Nevel has been on tour! Around Nevel’s busy move, we liked to leave things be sometimes and go blow off steam with some of our best brewing friends. While at our place everything was in boxes, we finally had the space to brew fun side projects that we had been philosophizing about with our friends for months. From historic beers to real crushers, we’ve taken up the experiment. We’re releasing these collaborations in a 3-part series of unexpected beers: born of (unrealistic) ambition brewed to the finest conversations.

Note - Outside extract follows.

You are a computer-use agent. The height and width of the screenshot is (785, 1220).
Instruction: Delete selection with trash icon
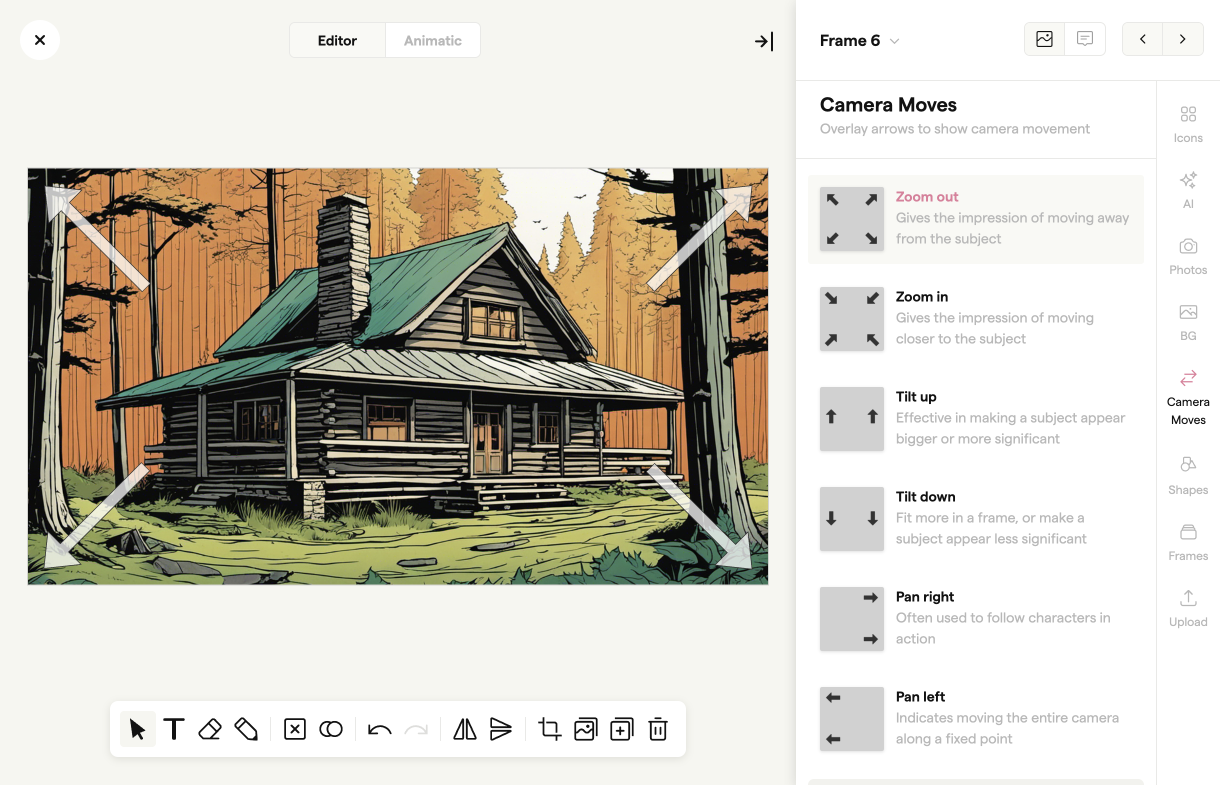(658, 729)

To celebrate this tour, we put the beers in a special look. To do so, we partnered up with a good friend of the brewery, a lady who doesn’t actually design beer labels, but wanted to give it a try: Anne van den Boogaard. This former Nijmegen illustrator is now known for her drawings for the Correspondent, the Volkskrant, and her prints for Scotch & Soda. With a colorful pallet and Dali-like, psychedelic landscapes, she knows how to make each commission her own. This tour was a little celebration for Nevel and we got to show it in the labels! Beautiful they are, aren’t they? You can see more of her work on her website and instagram (www.annevandenboogaard.com and @annevandenboogaard), who knows you may have come across her work before, she also made the poster for the inclusive movement @donttolerateintolerance.

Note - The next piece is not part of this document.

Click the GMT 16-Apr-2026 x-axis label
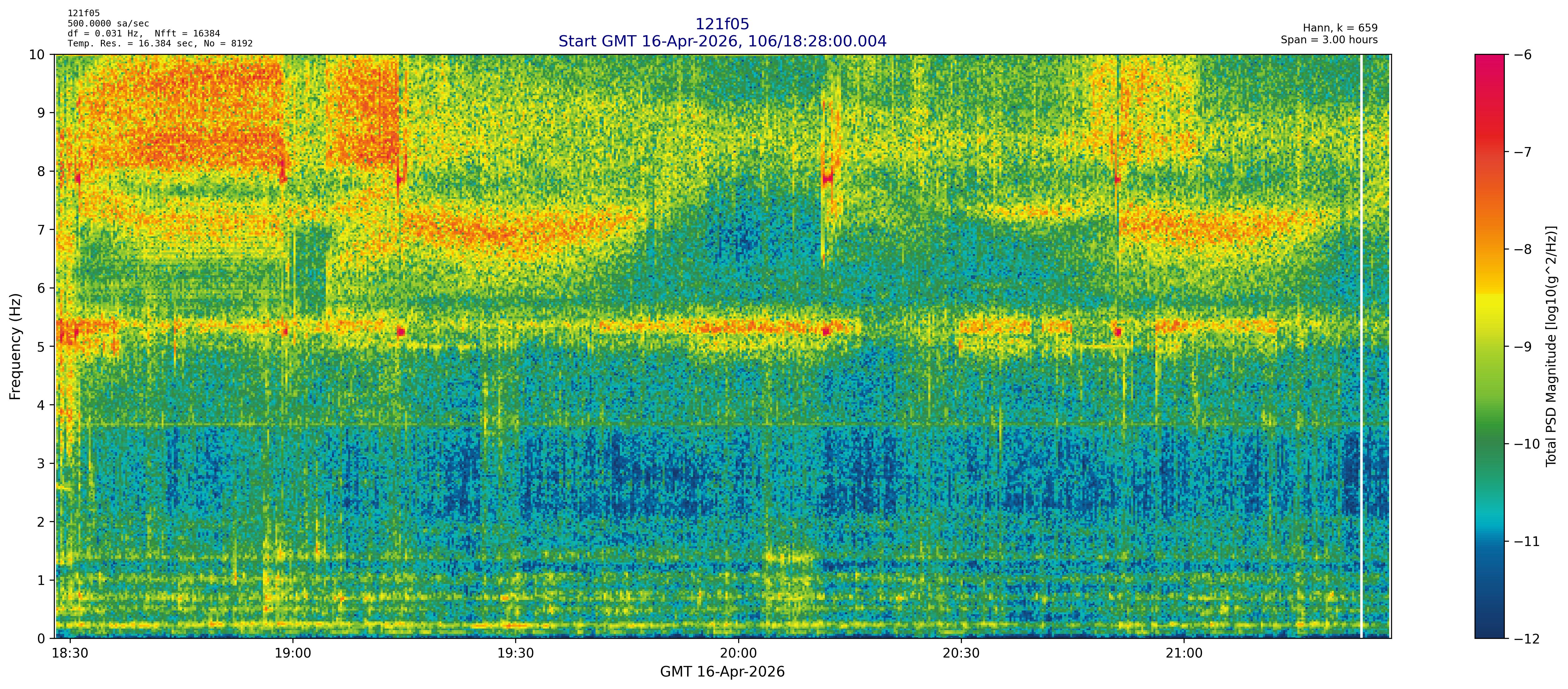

You could call us and our beers a little strange. So it’s not an unexpected choice that we joined forces with Butcher’s Tears. A mysterious, small brewery in Amsterdam’s Oud-Zuid district. Run by two Swedish old squatters and a German idealist, they’ve been making historic, English-style beers for a few years now. We are big fans and have wanted to make a historic beer together for years. So said and now, finally, so done. It became a blonde beer, with the secret, wild culture of Butcher’s Tears, to which we added home-picked gale, an herb that used to be used to brew beer, when hops could not be found in Europe. For the grains, we also chose a historic variety: Chevalier. This grain was very common in the 18th century for beers: it tastes very good, however, there were other grains that yielded slightly more in cultivation and so the Chevalier disappeared from the scene. Fortunately, we found someone who still grows these grains. It was a very long day of brewing, where we philosophized together in the dark, in silence, while enjoying a tea ceremony led by our own Mattias. A beer to drink by a fireside or during a punk concert. Do with it what you want. As long as you enjoy it.

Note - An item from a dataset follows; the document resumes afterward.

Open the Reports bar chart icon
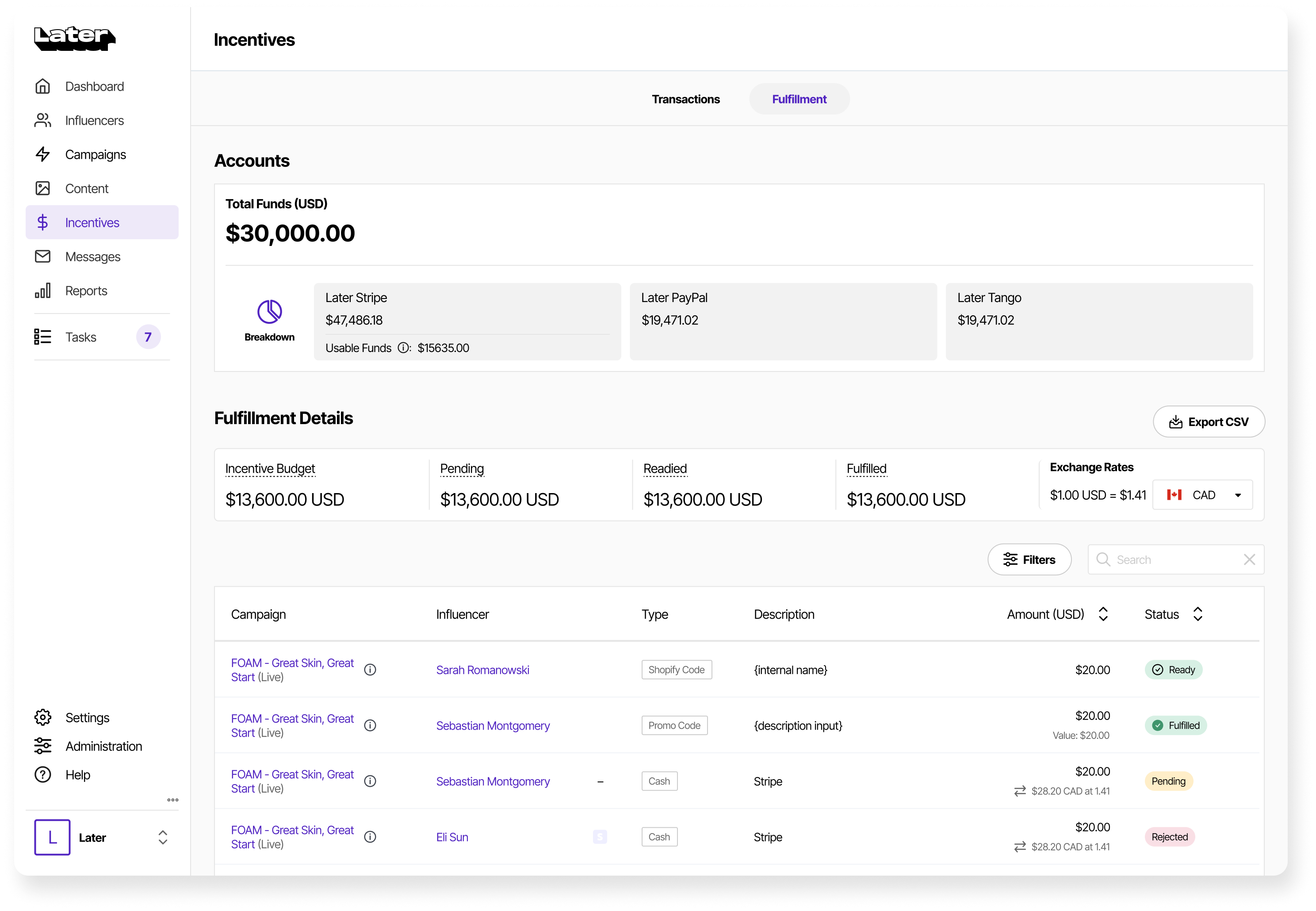The height and width of the screenshot is (911, 1316). [43, 291]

One of our friends from the very beginning are Julian Zarate and Todd Mauvais from brewery Poesiat & Kater. Perhaps a bit unexpected in this collab series, given that their repertoire employs a slightly different, more popular, style than ours. Still, Nevel’s love for Julian and Todd never dies and we, with them, don’t care what comes rolling off their brewery. In fact, these two gentlemen and the rest of team Poesiat are such a fun bunch, that we are too happy to work with them. You could say that this collab is of a very personal nature. For years we at Nevel have been joking that we would love to make a lager. Lager! Yes, a wild lager! You can just do that, can’t you? Well, actually no. Our wild culture can’t handle the cold and is top-fermented, which doesn’t really belong in a pils. But there was Poesiat and Kater: Yes, man, these low temperatures are fine, let’s go! Take your yeast culture to Amsterdam! Julian put his money where his mouth was and allowed us to make our very own Nevel lager at the Poesiat&Kater set-up at low temperature. We thought it unlikely that it would work and were afraid of infecting his entire brewery with our hungry wild yeasts, but with all of Julian’s enthusiasm (and actually our big lager dream) we set to work. Together we are releasing one of our greatest experiments ever: Nevel lager! And while we’re at it, let’s do it in cans as well. Extra shout out to the pioneer of wild lager: Julian. Thank you for this beautiful collaboration, with a wonderful result. Krisp is a wild Czech-style pilsner brewed with 10 g/L saaz hops and bottom fermented with Nevel wild house culture.
Note: Krisp is fermented at low temperature (bottom fermenting). Normally, we at Nevel ferment at high temperature (top-fermenting). This normally results in less residual sugars in the beer and therefore less CO2. However, in Krisp’s case there are quite a lot of residual sugars in the beer that can still be converted into CO2. The advice is therefore to drink Krisp fresh, not too long and to keep it cool. Drink the beer within 3 months, and you will be fine!
For us, an experimental Dutch tour naturally begins with friends from the very beginning: Brouwerij De Kromme Haring. We both started our breweries at about the same time and are, in our own way, self-willed dreamers who have proudly remained independent of the big players. Walking into De Kromme Haring feels like coming home and so it was not difficult for us to come up with a recipe together: we are simply going to do everything! We are brewing a beer that has everything: a mix of modern and historic. Think of mixing wild yeasts, fruits and spices, traditional turbid mashing, and then adding Galaxy hops before, during and after the boil, because we can. This beer has it all, yet has become deliciously drinkable, because that’s how we prefer to drink them ourselves, together.